Tenants and landlords can both save with energy efficiency upgrades

Talk about a win-win. The U.S. Environmental Protection Agency (EPA) and government-backed mortgage provider Freddie Mac recently agreed on a plan that will cut carbon emissions and at the same time make rental housing more affordable.

The plan will make it easier and cheaper for property owners to get loans for energy efficiency upgrades. This is a big deal because studies estimate that increasing the efficiency of U.S. multifamily rental properties could deliver as much as $9 billion in energy savings by 2020. It could also reduce greenhouse gas emissions by 35 million metric tons – the equivalent of taking 7.2 million cars off the road or shutting down 10 coal-fired power plants.


With studies showing that rental properties are generally less efficient per square foot than owner-occupied homes, helping renters and their landlords save energy (and money) is a key step toward reducing overall U.S. energy use.

The EPA-Freddie Mac initiative, part of the president’s Climate Action Plan, also will make available more data on energy and water use in multifamily properties. Tenants will better understand the energy costs of living in a particular home, letting them make more informed decisions. And owners will have a new incentive to make their properties more efficient, and therefore more appealing to potential renters. Additionally, property owners and tenants alike will be able to see how efficient their properties are compared to others.

EPA and Freddie Mac aren’t the only ones working to address this challenge. C2ES, through the Make an Impact program, has launched a web-based effort to reach out to renters with customized energy efficiency information. (Read about it in this blog.)

In addition, energy utilities across the country are launching efficiency programs specifically targeting the 20 million American households in multifamily residences. According to a recent study of 50 of these programs by the American Council for an Energy-Efficient Economy, a solid majority (38) offer rebates and incentives for energy-saving investments. In addition, 16 programs provided direct installation, and 20 provided comprehensive “whole building” approaches for retrofits or new construction.

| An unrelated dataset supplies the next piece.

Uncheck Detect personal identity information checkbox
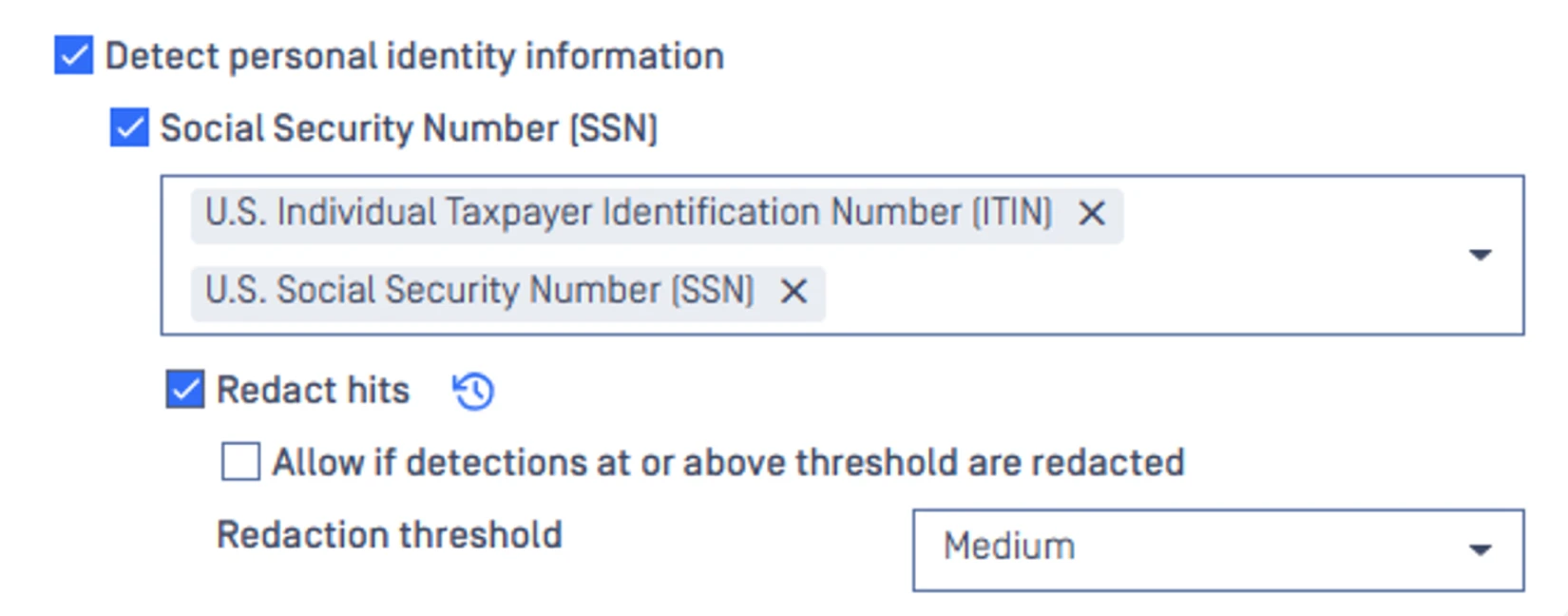The image size is (1568, 616). pos(74,56)
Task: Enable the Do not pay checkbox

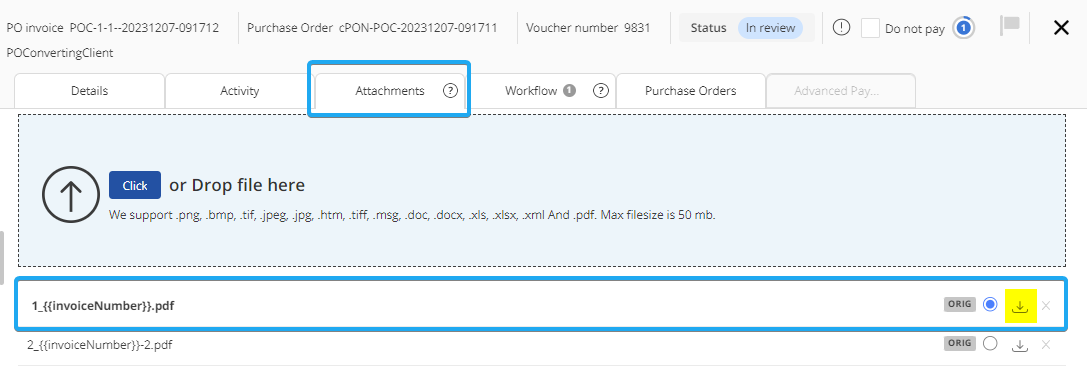Action: [870, 28]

It makes sense to focus on the energy efficiency of rental properties. Since the end of the housing bubble several years ago, the number of housing units occupied by renters has shot up while owner-occupied homes have declined. Today, roughly one-third of Americans live in apartments in multifamily buildings. Austin, Texas, is a prime example of the potential. The area’s population has increased 40 percent over the last 10 years and about half of residents rent their homes.

Moreover, tenant demand for efficiency seems to be growing. A 2013 survey showed that 65 percent of renters consider energy-efficiency features important in deciding what apartments to rent, and 57 percent said the same about environmentally friendly features.

Providing owners with incentives to make their rental properties more energy efficient – and renters with the tools to understand energy costs and reduce them – will go a long way in reducing energy use, protecting the environment, and saving money.